━━━ SELECTION ━━━
It has not been the best of summers for John Lloyd, Britain's Davis Cup captain. Andy Murray, his leading player, has hardly played because of his damaged wrist; Tim Henman, having been tempted out of Davis Cup retirement earlier this year, has been dragged down by the back problem which will lead to his quitting the game next month; Jamie Murray has split from his regular doubles partner; and the next rank of British men have made little impact at the Grand Slam tournaments.
Lloyd yesterday named his team for next month's World Group play-off against Croatia at Wimbledon – the two Murrays will line up alongside Henman and Jamie Baker –and will enjoy the news that Mario Ancic is likely to miss the tie. Croatia's best grass-court player – the last man to beat Roger Federer at Wimbledon – injured his shoulder in New Haven last week and is expected to pull out of this week's US Open before his first match against Novak Djokovic.
It adds to a year of woe for Ancic, who had six months out with glandular fever and has failed to progress beyond the second round of the three tournaments he has played since returning earlier this month. The 23-year-old was a mainstay of the team alongside Ivan Ljubicic when Croatia won the Davis Cup for the first time two years ago.
The second singles post may now go to Ivo Karlovic, whose huge serve could be a major weapon at Wimbledon, but the world No 30 is in dispute with his national federation over money. Marin Cilic, the world No 116, who beat Henman at Queen's Club in June, would be the obvious alternative.
Lloyd said Henman's retirement after the Croatia tie would be a major blow for the team in the future, but he did not expect the former British No 1's decision to affect his performance next month.
"He's the ultimate pro," Lloyd said yesterday. "I would think he would use every bit that he's got for this week [at the US Open] and for the Davis Cup because it's his last competitive thing. I think that now he's made the decision, it's done. I'm expecting a lot from him. I think he'll be fired up like there's no tomorrow – because there is no tomorrow."
━━━
### [REQUIRED TASKS]
1. According to the Davis Cup article, where did Mario Ancic injure his shoulder?
2. Write out the passage of the Davis Cup article that begins at the words "It has not been" and stops after the words "Grand Slam tournaments.".
The material that comes next isn't needed for anything here.
━━━ INFORMATION SHOWN ━━━
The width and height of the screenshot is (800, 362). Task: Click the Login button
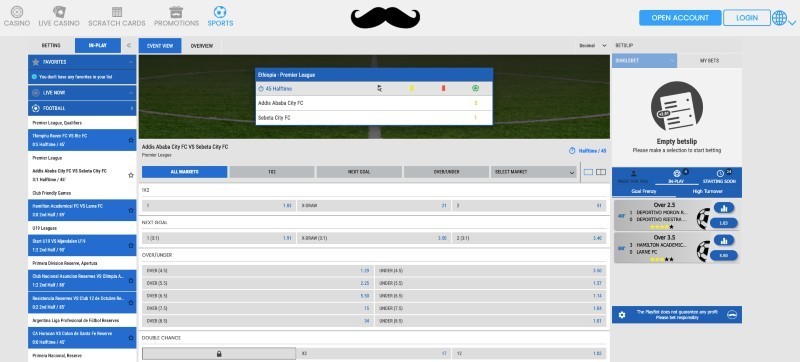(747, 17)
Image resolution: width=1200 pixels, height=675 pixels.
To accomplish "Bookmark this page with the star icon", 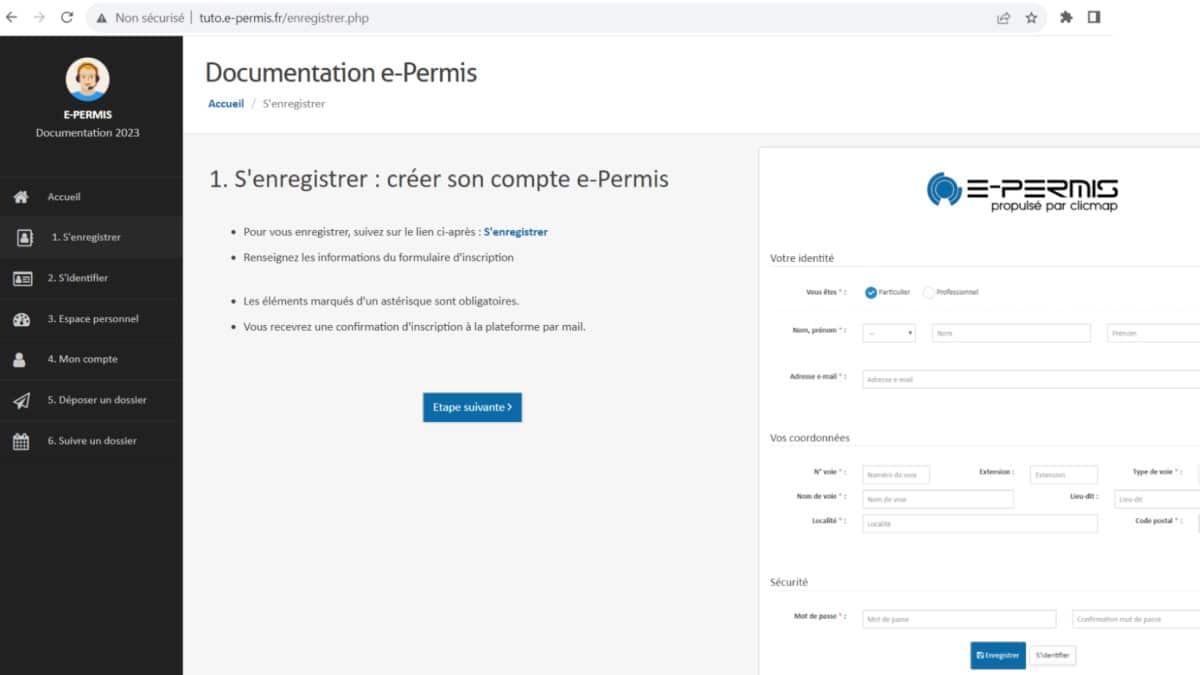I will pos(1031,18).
━━━
### [RESPONSES IN ORDER]
1. In New Haven, last week.

2.
It has not been the best of summers for John Lloyd, Britain's Davis Cup captain. Andy Murray, his leading player, has hardly played because of his damaged wrist; Tim Henman, having been tempted out of Davis Cup retirement earlier this year, has been dragged down by the back problem which will lead to his quitting the game next month; Jamie Murray has split from his regular doubles partner; and the next rank of British men have made little impact at the Grand Slam tournaments.